Janine Marsh’s feisty, tetchy cockerel Ken has been terrifying her family, so could his days be numbered?
By Janine Marsh
THERE COMES a time in every chicken owner’s life when a tough decision has to be made. I’m talking of cockerels.
I have four boys, Gregory Peck Jr (an enormous glossy bird with a soulful voice), Kendo Nagasaki (a colourful bantam), Cocky Rocky (cheeky and friendly) and Victor Hugo (he lives in the geese pen as the girls hen peck him too much).
I did have five boys. I found Ken the cockerel in the woods as a just-hatched chick after his mother was attacked and succumbed to her injuries. He was with another hatchling, Barbie, the only chicken I’ve ever seen with yellow feathers.
Ken was trouble right from the start. Feisty, vocal and tetchy. As he grew older he got worse. He would chase me around the garden pecking at my legs or anywhere he could draw blood. I spoke to a chicken psychiatrist who advised me to try to soothe him, talk to him and pick him up to get him used to the contact and me. Ken was enraged and pecked at my face.

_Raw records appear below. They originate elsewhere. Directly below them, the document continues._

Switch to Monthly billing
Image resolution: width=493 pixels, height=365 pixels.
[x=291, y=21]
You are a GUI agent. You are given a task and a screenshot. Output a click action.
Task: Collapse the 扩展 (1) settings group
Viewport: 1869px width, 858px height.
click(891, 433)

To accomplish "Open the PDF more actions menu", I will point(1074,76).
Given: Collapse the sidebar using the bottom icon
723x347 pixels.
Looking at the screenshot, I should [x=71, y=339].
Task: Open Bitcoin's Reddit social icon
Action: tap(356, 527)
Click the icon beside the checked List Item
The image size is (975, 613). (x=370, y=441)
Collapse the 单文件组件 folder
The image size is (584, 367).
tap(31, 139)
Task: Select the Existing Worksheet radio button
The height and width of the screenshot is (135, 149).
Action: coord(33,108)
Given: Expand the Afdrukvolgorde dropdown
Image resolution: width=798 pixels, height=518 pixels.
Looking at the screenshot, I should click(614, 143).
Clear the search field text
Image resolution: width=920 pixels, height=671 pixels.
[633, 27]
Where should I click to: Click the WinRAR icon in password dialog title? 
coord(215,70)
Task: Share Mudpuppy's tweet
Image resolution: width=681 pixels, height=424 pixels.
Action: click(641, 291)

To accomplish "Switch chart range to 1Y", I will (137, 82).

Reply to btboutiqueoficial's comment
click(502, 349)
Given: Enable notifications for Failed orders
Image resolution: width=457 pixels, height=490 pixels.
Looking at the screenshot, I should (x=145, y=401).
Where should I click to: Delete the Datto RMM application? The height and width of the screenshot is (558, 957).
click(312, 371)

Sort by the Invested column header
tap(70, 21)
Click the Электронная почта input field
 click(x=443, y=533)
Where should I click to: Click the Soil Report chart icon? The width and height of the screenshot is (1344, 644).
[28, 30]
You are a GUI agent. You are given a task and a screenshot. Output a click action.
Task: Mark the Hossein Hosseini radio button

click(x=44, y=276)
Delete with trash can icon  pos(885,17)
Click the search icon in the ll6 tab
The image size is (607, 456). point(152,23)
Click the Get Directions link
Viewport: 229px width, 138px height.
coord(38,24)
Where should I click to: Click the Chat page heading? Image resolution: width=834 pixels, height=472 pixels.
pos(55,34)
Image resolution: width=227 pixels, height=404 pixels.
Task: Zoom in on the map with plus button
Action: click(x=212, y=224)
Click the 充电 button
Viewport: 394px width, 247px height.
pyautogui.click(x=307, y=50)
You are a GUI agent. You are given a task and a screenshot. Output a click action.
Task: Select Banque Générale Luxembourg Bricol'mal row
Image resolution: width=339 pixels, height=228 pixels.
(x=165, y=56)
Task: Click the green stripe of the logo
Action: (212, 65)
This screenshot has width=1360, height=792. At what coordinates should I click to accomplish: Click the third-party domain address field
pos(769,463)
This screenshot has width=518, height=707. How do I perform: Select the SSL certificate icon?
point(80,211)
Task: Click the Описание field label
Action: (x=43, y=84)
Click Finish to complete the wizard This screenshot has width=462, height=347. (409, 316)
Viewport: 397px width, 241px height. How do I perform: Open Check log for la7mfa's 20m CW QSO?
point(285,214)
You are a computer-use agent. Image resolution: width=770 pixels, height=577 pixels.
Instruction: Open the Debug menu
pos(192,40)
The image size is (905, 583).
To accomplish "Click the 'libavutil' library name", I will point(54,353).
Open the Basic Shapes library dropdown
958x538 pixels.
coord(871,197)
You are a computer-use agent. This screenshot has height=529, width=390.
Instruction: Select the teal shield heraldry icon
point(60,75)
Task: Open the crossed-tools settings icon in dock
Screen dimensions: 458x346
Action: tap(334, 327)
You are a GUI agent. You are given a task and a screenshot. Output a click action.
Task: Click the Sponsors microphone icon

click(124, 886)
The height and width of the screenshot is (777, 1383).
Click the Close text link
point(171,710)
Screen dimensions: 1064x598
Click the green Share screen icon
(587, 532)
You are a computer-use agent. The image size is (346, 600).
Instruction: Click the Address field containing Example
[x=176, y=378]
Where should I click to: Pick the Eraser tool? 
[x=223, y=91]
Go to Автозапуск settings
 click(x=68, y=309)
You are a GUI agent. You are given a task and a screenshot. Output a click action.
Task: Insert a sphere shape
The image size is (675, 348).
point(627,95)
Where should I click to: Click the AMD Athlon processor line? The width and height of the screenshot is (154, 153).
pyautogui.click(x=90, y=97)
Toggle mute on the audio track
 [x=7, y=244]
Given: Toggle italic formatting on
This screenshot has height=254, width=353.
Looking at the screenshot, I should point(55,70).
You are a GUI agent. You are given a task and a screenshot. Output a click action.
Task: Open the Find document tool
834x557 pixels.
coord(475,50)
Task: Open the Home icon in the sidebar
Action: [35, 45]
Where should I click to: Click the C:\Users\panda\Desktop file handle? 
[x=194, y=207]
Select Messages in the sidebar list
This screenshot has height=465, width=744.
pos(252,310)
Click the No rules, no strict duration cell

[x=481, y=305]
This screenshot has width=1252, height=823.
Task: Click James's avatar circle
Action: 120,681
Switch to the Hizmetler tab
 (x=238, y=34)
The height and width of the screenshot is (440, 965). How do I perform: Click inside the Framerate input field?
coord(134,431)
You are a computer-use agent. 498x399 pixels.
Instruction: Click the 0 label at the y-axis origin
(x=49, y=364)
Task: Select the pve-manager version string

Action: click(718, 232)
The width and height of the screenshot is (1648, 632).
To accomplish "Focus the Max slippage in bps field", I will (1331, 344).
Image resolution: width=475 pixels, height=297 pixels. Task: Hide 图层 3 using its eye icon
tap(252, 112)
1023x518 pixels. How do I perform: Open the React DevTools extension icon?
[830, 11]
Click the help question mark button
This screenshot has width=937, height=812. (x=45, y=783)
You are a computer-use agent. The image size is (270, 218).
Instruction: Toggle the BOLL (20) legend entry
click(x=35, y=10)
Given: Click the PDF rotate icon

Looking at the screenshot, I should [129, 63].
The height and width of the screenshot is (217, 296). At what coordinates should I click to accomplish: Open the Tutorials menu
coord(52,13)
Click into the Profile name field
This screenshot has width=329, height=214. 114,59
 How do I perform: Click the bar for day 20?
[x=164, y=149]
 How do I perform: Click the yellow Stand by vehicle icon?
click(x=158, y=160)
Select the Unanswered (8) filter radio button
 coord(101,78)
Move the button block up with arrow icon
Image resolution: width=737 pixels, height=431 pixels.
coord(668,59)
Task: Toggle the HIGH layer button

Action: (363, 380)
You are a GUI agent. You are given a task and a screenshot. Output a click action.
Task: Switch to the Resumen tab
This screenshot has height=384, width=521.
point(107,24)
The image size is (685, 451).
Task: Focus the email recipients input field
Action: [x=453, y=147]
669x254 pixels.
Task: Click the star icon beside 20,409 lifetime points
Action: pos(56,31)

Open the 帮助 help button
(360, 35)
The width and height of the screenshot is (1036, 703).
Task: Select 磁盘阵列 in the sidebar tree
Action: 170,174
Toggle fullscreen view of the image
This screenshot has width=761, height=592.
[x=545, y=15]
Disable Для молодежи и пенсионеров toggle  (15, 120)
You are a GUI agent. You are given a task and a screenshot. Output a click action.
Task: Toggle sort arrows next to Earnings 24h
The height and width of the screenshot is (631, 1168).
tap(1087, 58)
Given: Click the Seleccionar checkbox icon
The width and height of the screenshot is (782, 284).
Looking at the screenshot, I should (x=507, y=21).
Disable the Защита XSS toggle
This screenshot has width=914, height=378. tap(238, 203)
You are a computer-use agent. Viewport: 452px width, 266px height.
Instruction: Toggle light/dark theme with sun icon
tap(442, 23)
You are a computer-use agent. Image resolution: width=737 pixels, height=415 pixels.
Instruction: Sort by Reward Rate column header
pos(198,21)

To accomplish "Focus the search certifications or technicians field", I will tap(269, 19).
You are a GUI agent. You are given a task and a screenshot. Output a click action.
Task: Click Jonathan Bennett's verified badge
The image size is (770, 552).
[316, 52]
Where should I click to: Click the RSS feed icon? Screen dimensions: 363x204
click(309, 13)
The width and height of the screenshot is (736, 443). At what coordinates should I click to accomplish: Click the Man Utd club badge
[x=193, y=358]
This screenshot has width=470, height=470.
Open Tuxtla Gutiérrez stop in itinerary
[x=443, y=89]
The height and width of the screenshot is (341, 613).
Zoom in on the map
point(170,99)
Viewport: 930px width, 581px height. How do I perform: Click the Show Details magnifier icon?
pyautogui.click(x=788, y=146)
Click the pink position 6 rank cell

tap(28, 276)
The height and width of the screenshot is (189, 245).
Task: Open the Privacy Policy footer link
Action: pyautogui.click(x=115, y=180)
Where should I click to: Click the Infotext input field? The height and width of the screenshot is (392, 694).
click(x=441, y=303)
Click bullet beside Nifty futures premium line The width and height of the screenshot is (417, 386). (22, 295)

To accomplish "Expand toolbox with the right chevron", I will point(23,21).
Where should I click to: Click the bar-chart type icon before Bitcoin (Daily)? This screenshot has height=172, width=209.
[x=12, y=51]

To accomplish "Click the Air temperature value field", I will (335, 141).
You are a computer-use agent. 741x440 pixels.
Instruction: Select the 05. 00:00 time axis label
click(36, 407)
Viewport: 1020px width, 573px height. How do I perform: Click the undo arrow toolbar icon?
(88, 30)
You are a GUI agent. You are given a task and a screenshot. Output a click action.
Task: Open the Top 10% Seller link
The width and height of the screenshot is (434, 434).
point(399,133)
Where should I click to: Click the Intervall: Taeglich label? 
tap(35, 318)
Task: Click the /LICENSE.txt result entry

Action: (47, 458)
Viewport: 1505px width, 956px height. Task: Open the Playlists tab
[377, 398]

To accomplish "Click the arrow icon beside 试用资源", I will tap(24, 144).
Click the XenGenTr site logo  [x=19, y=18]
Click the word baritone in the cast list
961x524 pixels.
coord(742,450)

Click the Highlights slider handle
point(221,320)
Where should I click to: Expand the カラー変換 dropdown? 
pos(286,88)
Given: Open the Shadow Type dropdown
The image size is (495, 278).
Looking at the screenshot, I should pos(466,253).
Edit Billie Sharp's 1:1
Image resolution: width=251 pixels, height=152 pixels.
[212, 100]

He would chase anyone who came into the garden, so I kept him in his own bit with high fences. He was, however, a total escape artist and nothing seemed to hold him in. When he started chasing my kids about in the summer, I knew I had to do something before he caused a serious injury or instilled a lifelong fear of chickens.
“Jean-Claude,” I said to my neighbour and chicken mentor, “have you ever had a bird gone bad?”
“Many times,” he told me. “Sometimes male birds are just naturally aggressive and there’s not much you can do about it. They have to be let go.”
I gulped, I knew what he meant by letting go. Shades of the French Revolution.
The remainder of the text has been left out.